Outer membrane samples were analyzed by electrophoresis using 12% polyacrylamide denaturing gels containing 8 M urea (34). Samples were mixed with an equal volume of denaturing buffer (50 mM Tris-HCl, pH 6.8, 2% [wt/vol] SDS, 10% [vol/vol] glycerol, 1% [vol/vol] β-mercaptoethanol) and boiled for 2 min prior to electrophoresis. Fifteen micrograms (for outer membrane samples from the RM 19591 strain) or 20 μg (for all other outer membrane samples analyzed) of total protein was loaded into each well. Gels were stained with Coomassie brilliant blue R-250 in methanol-water-acetic acid (50:40:10) and destained in water-methanol-acetic acid (83:10:7).

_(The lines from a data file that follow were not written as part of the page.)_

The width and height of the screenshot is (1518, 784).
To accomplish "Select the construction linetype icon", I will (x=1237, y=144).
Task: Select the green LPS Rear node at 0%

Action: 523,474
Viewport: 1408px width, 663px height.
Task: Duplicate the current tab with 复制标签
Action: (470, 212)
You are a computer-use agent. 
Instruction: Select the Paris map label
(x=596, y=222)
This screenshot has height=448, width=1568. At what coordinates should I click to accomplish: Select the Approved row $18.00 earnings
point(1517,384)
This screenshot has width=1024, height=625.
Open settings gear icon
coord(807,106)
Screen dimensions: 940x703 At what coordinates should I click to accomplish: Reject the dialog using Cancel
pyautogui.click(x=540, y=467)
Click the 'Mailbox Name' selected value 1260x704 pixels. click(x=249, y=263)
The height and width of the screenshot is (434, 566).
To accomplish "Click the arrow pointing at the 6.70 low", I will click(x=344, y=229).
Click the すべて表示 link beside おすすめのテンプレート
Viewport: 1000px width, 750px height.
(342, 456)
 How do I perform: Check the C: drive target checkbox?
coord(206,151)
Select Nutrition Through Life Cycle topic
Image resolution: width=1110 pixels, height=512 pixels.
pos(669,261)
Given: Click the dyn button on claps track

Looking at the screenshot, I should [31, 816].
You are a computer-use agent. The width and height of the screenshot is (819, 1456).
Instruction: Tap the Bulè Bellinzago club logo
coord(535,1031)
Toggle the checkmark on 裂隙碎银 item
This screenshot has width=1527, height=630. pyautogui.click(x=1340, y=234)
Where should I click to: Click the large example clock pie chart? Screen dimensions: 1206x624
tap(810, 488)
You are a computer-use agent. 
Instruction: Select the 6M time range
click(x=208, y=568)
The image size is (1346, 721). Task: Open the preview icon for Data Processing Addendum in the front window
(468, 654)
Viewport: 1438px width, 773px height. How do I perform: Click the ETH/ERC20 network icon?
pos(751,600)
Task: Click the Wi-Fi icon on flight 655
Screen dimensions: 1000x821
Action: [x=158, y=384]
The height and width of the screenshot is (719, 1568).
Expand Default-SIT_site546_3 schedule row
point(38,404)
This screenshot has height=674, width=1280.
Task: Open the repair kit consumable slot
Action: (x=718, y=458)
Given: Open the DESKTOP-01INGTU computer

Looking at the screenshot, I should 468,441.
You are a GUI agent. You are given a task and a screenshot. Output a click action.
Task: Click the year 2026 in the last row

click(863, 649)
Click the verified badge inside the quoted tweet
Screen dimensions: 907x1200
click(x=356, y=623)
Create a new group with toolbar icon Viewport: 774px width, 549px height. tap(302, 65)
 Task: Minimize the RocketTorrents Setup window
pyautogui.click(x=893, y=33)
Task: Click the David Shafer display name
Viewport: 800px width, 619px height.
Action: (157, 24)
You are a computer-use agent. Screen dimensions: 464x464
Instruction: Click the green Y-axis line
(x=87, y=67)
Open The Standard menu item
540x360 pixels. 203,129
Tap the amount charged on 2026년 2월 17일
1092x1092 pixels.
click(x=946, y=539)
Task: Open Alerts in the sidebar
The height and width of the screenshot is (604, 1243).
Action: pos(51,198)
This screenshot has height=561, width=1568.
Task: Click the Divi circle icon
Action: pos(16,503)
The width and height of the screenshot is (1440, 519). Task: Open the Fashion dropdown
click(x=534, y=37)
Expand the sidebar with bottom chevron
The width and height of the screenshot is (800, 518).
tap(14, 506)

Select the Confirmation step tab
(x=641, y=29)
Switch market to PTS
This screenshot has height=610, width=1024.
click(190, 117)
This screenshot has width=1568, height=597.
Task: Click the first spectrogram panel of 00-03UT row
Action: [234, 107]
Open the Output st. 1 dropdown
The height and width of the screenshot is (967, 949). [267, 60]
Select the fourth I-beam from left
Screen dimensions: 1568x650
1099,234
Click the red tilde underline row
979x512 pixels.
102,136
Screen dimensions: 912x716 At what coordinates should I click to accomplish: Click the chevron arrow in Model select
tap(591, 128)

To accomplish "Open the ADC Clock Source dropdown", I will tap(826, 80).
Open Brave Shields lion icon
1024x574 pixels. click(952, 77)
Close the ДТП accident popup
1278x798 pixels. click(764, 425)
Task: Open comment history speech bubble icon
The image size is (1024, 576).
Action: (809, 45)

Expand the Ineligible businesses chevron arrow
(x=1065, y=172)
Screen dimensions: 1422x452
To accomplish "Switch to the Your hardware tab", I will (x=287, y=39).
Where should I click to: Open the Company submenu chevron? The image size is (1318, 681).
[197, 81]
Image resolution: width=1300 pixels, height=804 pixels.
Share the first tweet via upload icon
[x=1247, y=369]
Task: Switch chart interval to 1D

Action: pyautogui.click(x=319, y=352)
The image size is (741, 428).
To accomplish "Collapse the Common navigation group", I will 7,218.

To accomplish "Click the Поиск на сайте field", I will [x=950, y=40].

Beta-galactosidase assays.
For beta-galactosidase assays, overnight cultures were diluted 1:100 and grown aerobically to exponential phase in LB broth at 37°C (with the addition of 1 mM 2,4-D, clofibric acid, or ethacrynic acid when indicated). Beta-galactosidase activities were determined by adapting the method described by Miller (31) to a microassay, in a final volume of 200 μl, using an MRX microplate reader (Dynatech Laboratories). The same procedure was carried out when urine was used as the growth medium: urine was collected under aseptic conditions and assayed for the absence of bacteria by plating an aliquot of 0.1 ml onto blood agar plates.
Transduction assays.
Phage λ lysates and transductions were carried out as described previously (44). Strain SB221 was used as the donor strain to transduce the micF::lacZ gene fusion, B247 was the donor strain for the soxS′::′lacZ gene fusion, and SPC105 was the donor strain for the marOII::lacZ gene fusion.
RESULTS
Exposure to AOAs affects the antibiotic resistance profile of E. coli strains isolated from urinary tract infection.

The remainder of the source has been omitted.